The diffractometer was calibrated on the four strongest lines (101, 100, 112 and 211) by measuring the net peak areas for each of the filter standards. The net peak areas were determined by scanning over the peaks, integrating to obtain the gross peak areas and then making a simple linear background correction. The total count time on each line is governed by the width of the base of the peak; for all four diffraction peaks this was 1.4°2
, making a total count time of 700 s. The most intense peak of a sample of polycrystalline silicon which was recorded regularly was used to correct any drift of the instrument over time.
For the deposits on Nuclepore filters the intensity was corrected for matrix absorption by measuring the attenuation of the peaks of an aluminium support on which the Nuclepore filter was placed in accordance with the principle described by Altree-Williams et al. (1977).
Infrared spectrophotometry
The calibration curves were plotted on an infrared spectrophotometer with Fourier transform. The apparatus used was a Nicolet Magna 560 (OMNIC, TQ Analyst Macrobasic software). The beam splitter of the interferometer and the DTGS detector window were made of caesium iodide to allow analysis of the quartz in the far-field infrared.
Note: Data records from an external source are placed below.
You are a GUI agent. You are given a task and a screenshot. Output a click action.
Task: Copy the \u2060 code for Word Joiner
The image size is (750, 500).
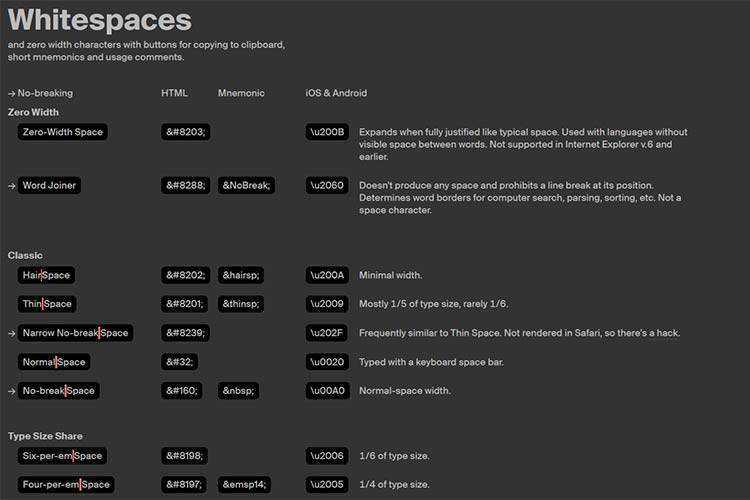(327, 185)
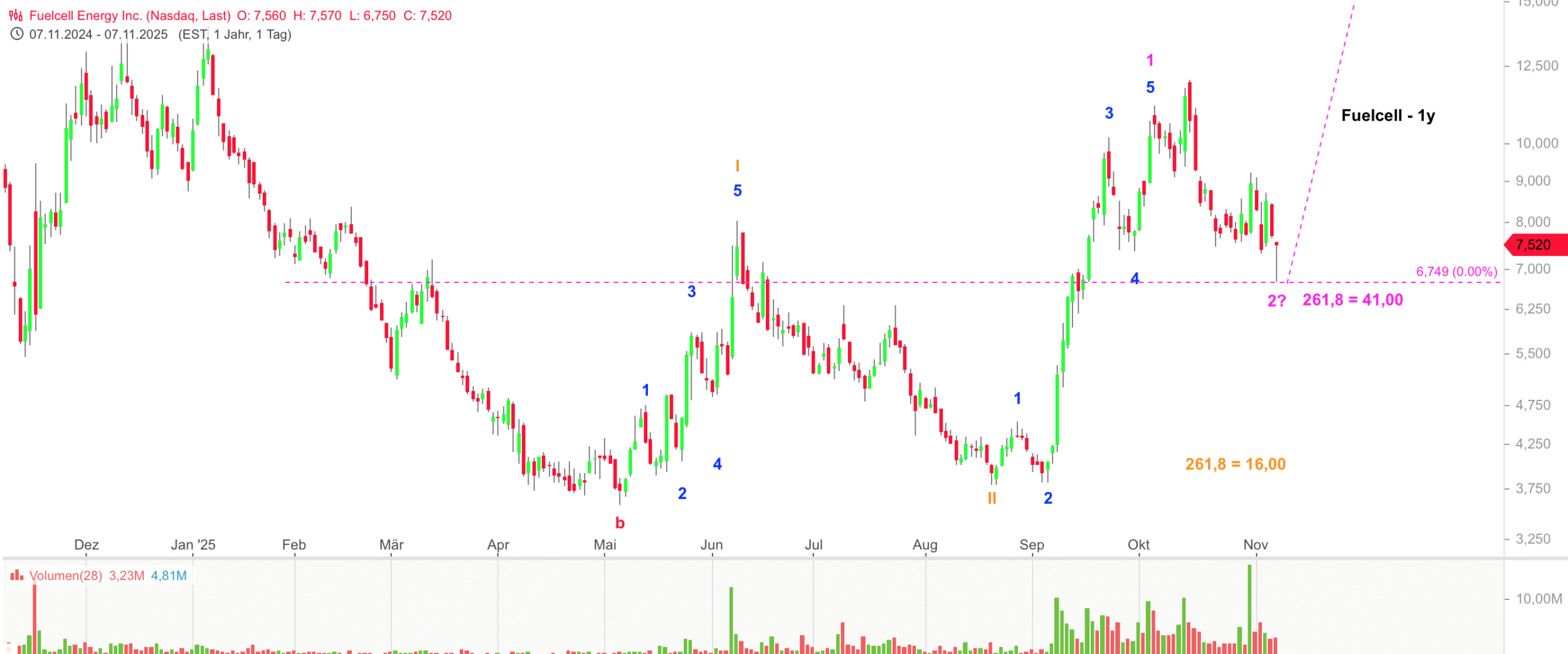Image resolution: width=1568 pixels, height=654 pixels.
Task: Select the orange '261,8 = 16,00' target label
Action: [1235, 464]
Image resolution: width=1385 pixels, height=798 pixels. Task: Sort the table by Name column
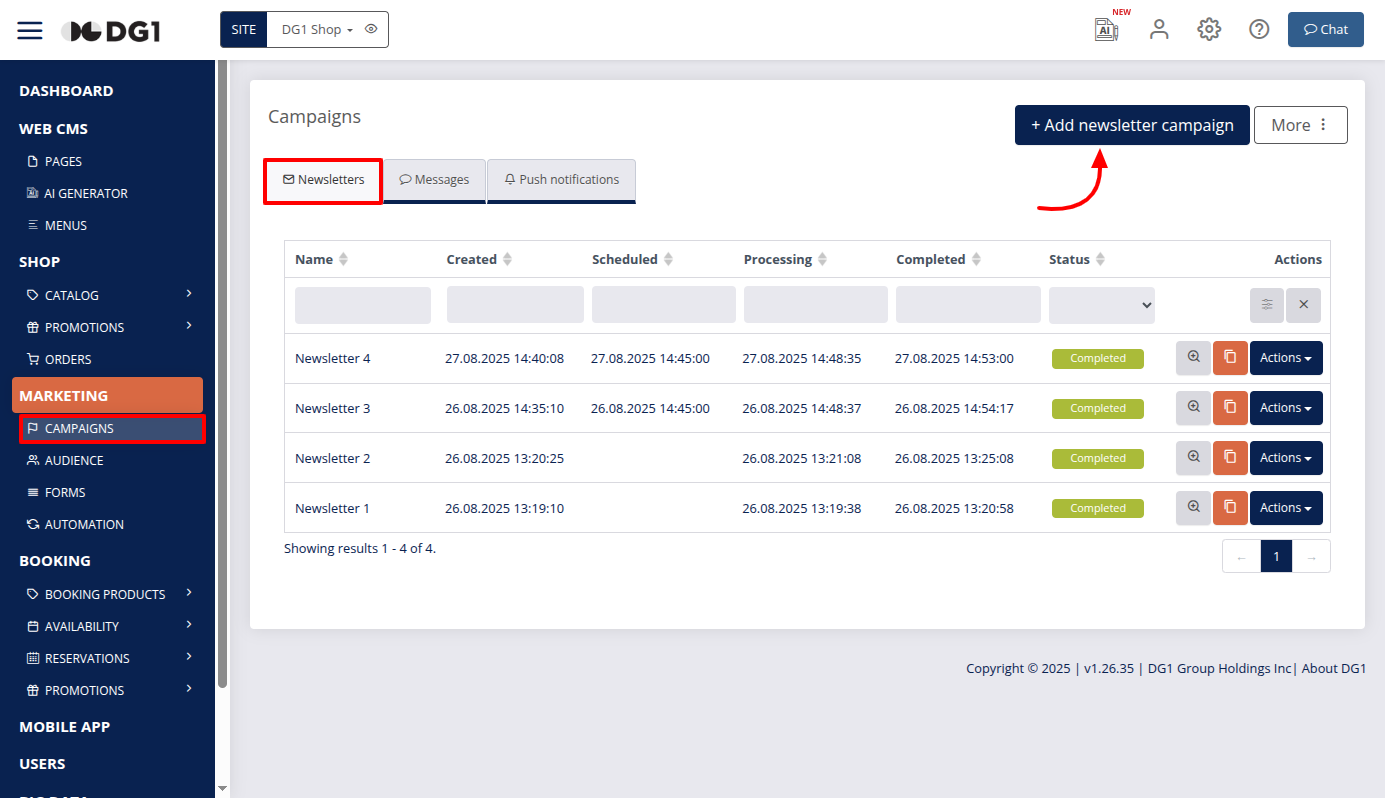(x=343, y=259)
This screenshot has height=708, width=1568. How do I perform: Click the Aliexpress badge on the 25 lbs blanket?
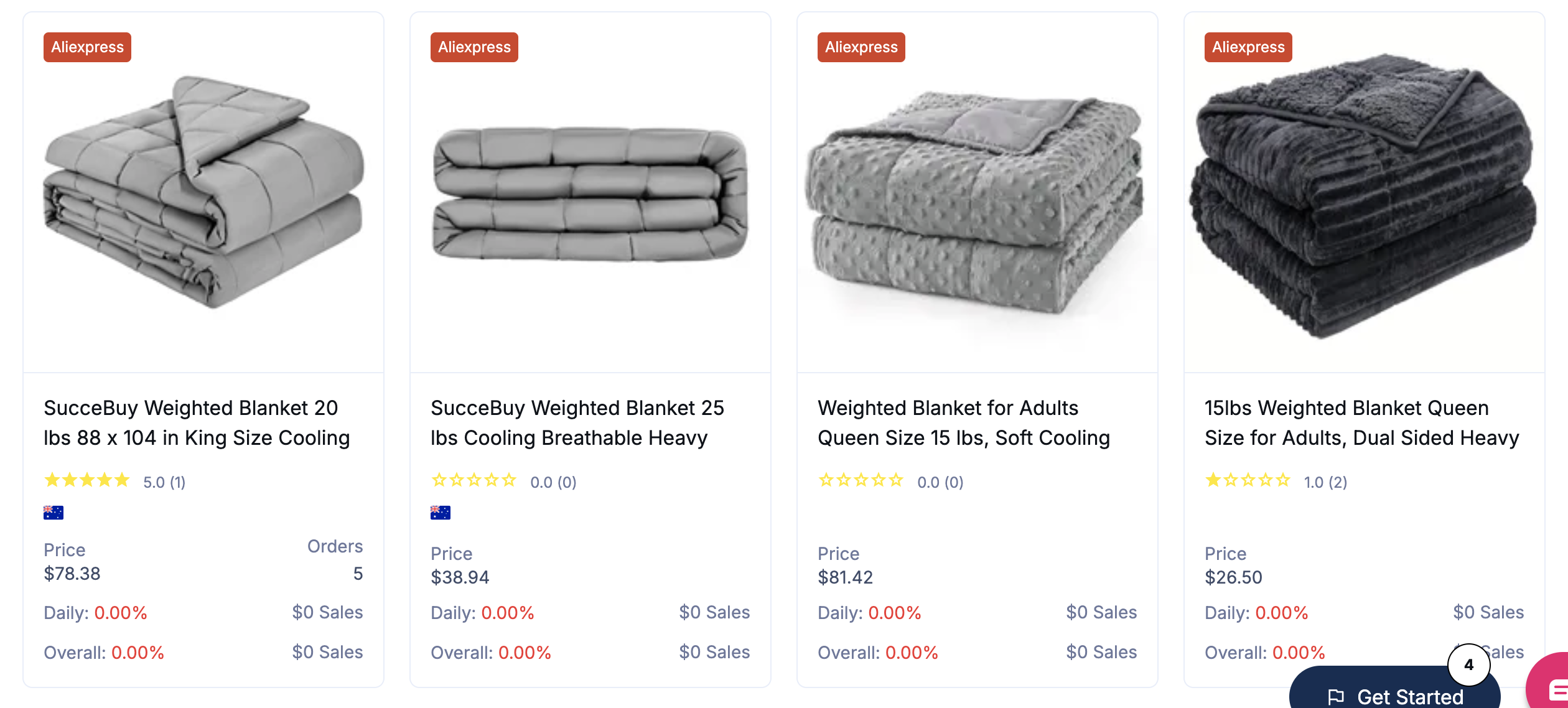(x=474, y=47)
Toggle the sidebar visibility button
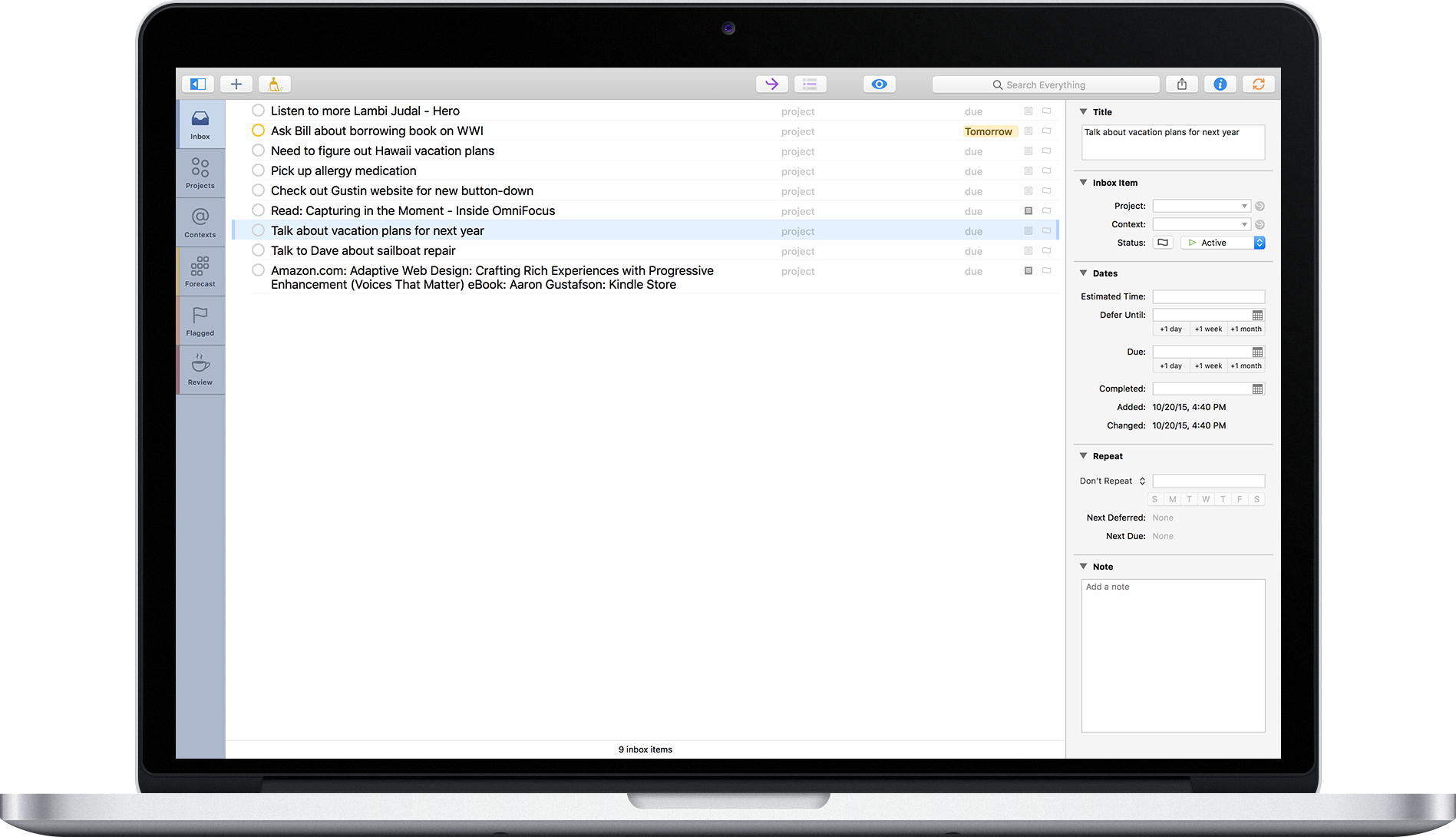Screen dimensions: 1456x837 (198, 84)

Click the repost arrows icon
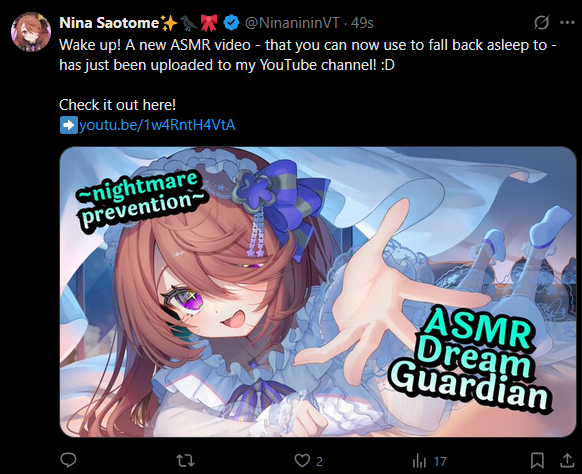[x=185, y=461]
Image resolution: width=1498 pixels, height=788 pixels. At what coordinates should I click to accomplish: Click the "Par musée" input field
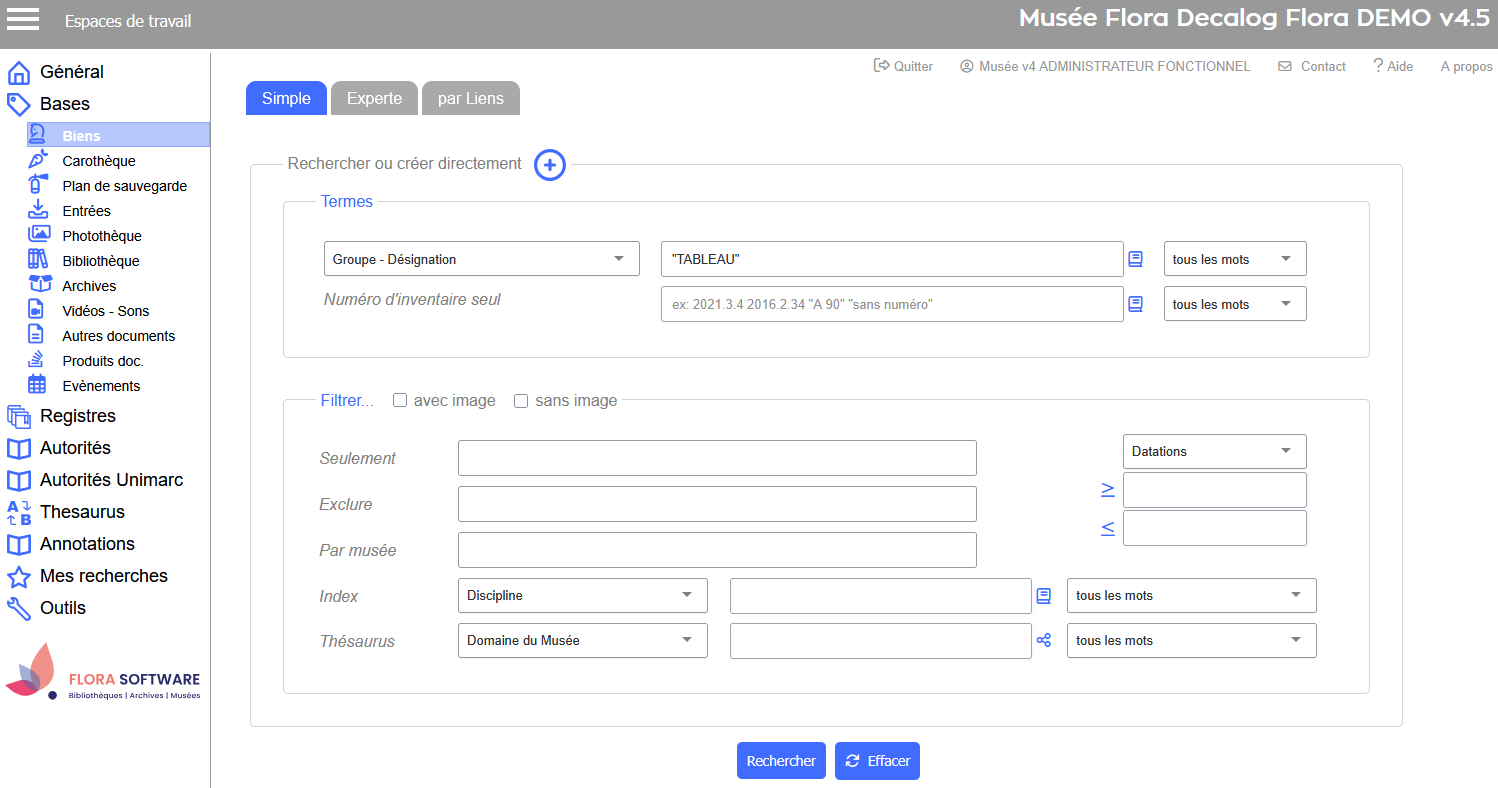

The spectral range explored extended from 6400 to 200 cm–1.
The analytical bands were located at 798, 780, 695, 398 and 374 cm–1. Subtraction of the spectra of blank filters took into account spectral interference due to the filter.
The following spectrophotometer settings were used: number of scans, 32; resolution, 4 cm–1; gain, auto; speed of the mobile mirror of the interferometer, 0.63 cm s–1; aperture, 100%; spectral range, 4000–280 cm–1.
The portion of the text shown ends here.